En efecto, esos caudillos han habitado con mayor fuerza desde nuestra independencia, puesto que todavía recordamos no a los hombres que salieron a la lucha sino a una especie de mitos, de padres fundadores cuyo único interés era la consolidación de una nación libre y soberana y echar al “inculto español”. El punto es que como sociedad, nos apoyamos y enseñamos ese tipo de liderazgo, que responde a la búsqueda de forjar una historia moral, que juzga a “los buenos” y “los malos”, por eso alguna vez un funcionario del ministerio de educación dijo muy quitado de la pena, cual si fuera un romántico del siglo XIX “vamos a hablar sólo de los presidentes que han sido buenos”.

La otra tara que venimos arrastrando es la identificación de los gobernantes con padres o con monarcas incuestionables, pero dadivosos, por lo que no se les puede fiscalizar sin caer en la falta de respeto; y como la jerarquía intocable es la idea de liderazgo en Bolivia, ese pensamiento es caldo de cultivo no para líderes sino para gente con baja autoestima que necesita afirmarse y recordarse a sí misma que puede ser grande siempre y cuando todo un país se postre a sus pies.

El problema ahora, justo cuando estamos a una vuelta del Bicentenario, es que tras la caída de uno de los liderazgos caudillistas más importantes de la historia, queda en el país una incertidumbre extraña que hace que muchos, que cuestionábamos esos liderazgos carismáticos nos preguntemos. ¿Qué pasará ahora que no hay cabezas visibles y legítimas? Es lindo reclamar cambios pero cuando llega el momento, asumirlos suele tener consecuencias duras y lamentables. Las elecciones que se vienen, adolecen de una ausencia de líderes al punto que ni siquiera están los caudillos.

Evo Morales eligió el camino del conflicto en lugar de asumir su lugar en la historia y convertirse en el gran tendedor de puentes que sería capaz de asesorar y conducir desde fuera del gobierno la transición económica y la respuesta a la crisis. Con todo lo que significó en su momento, no hay mejor hombre que él para inducir al diálogo y el consenso, pero Evo es un hombre dañado, paranoico, obsesionado con batallas finales y juegos de tronos, amartelado de la silla y sus manjares, desposeído de sí mismo porque Evo ya no es nadie si deja de ser presidente, simplemente no podemos contar con él.

* _Contenido del listado_
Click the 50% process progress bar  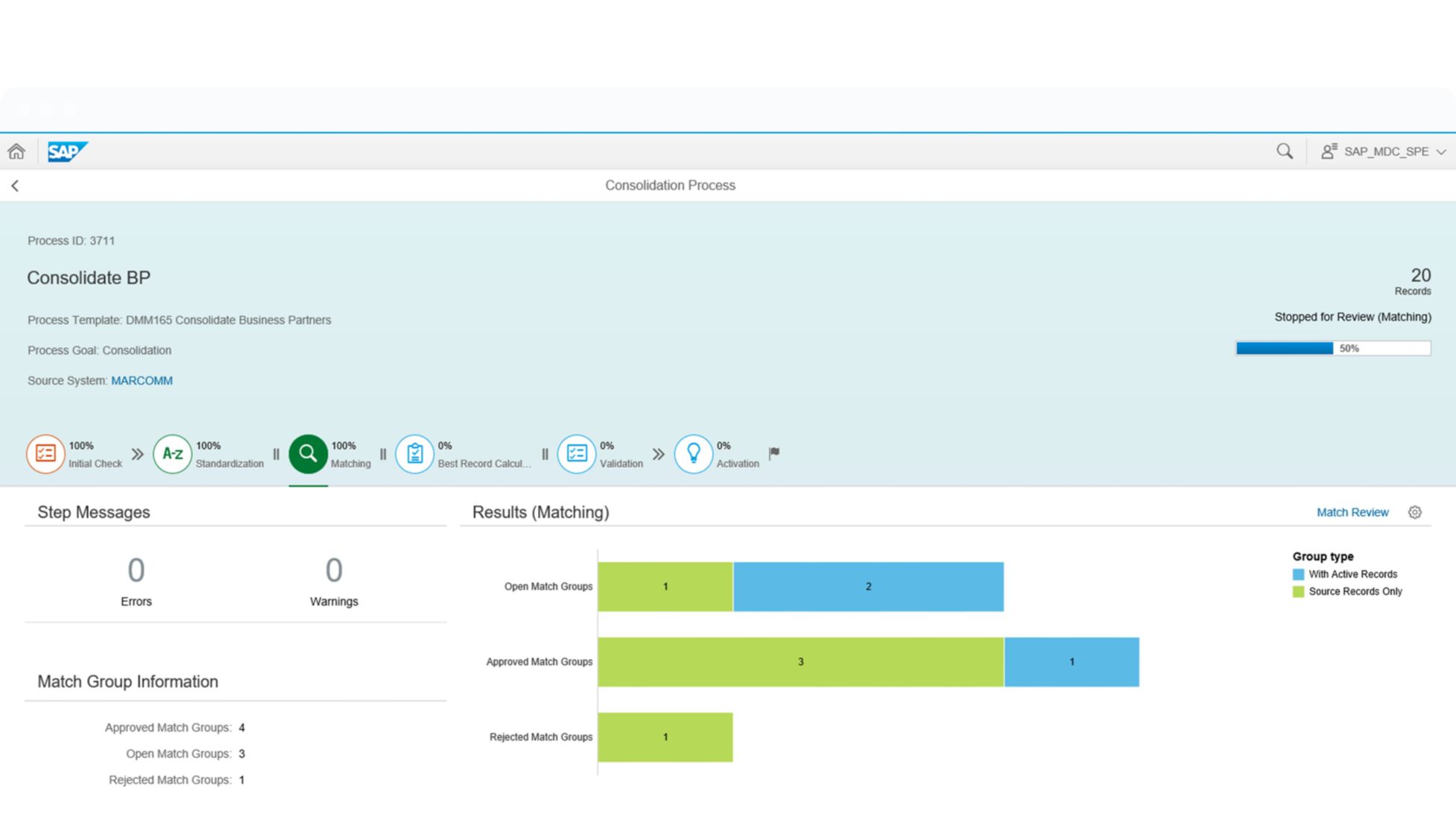click(x=1332, y=348)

* _Solicitud 1_
Según el texto sobre el caudillismo en Bolivia, ¿qué camino eligió Evo Morales?
* _Solicitud 2_
Prosiga el texto sobre el caudillismo en Bolivia a partir de su última oración.
El listado no hace falta para resolver lo que se pide.

* _Respuesta esperada 1_
Eligió el camino del conflicto.

* _Respuesta esperada 2_
Los viejos líderes del pasado no tienen credibilidad suficiente, su objetivo es ser presidentes para ser recordados como quien salvó al país (a cierta edad uno suele buscar quedar en la memoria de la gente porque sabe que no verá nacer el siglo que viene) y en esa búsqueda incansable soslayan su pequeñez y su necesidad de alianzas, ¿Dónde se ha visto un campeón vicepresidente, ministro o colaborador? No, el campeón sostiene el premio mayor, la banda presidencial, si no, no vale.

¿Y los nuevos? Dunn y Andrónico tienen el beneficio de la duda, pero Dunn no logrará mayoría, tal vez tenga una bancada interesante que podría darle impulso para una próxima elección y su propuesta de que Evo Morales será apresado al día siguiente de su juramento como presidente me hace pensar que no se da cuenta de la realidad de los hechos o tiende a la demagogia igual que los otros. Andrónico es un hombre sereno, que fue capaz de negociar en el Senado con oficialismo y oposición, posee la humildad que no tienen los anteriores para escuchar advertencias, sería un gran gobernante en tiempos de paz, pero no estamos en tiempos de paz. Andrónico es un príncipe de verano que me asusta pensar que no sobrevivirá el crudo invierno de la crisis.

Deberíamos estar felices, acabó la hegemonía del MAS, pero deja un terreno sin líderes visibles o legítimos y con la posibilidad del surgimiento de grupos irregulares, warlords o similares; ya vimos a los mineros cooperativistas tomando La Paz y exigiendo se les apruebe sus caprichos, ya vimos a los dirigentes del trópico amenazando a los miembros del TSE. ¿Qué hará un presidente débil ante esto? ¿Qué harán las instituciones decadentes? En momentos como estos, uno puede entender el grito por caudillos de nuestros abuelos.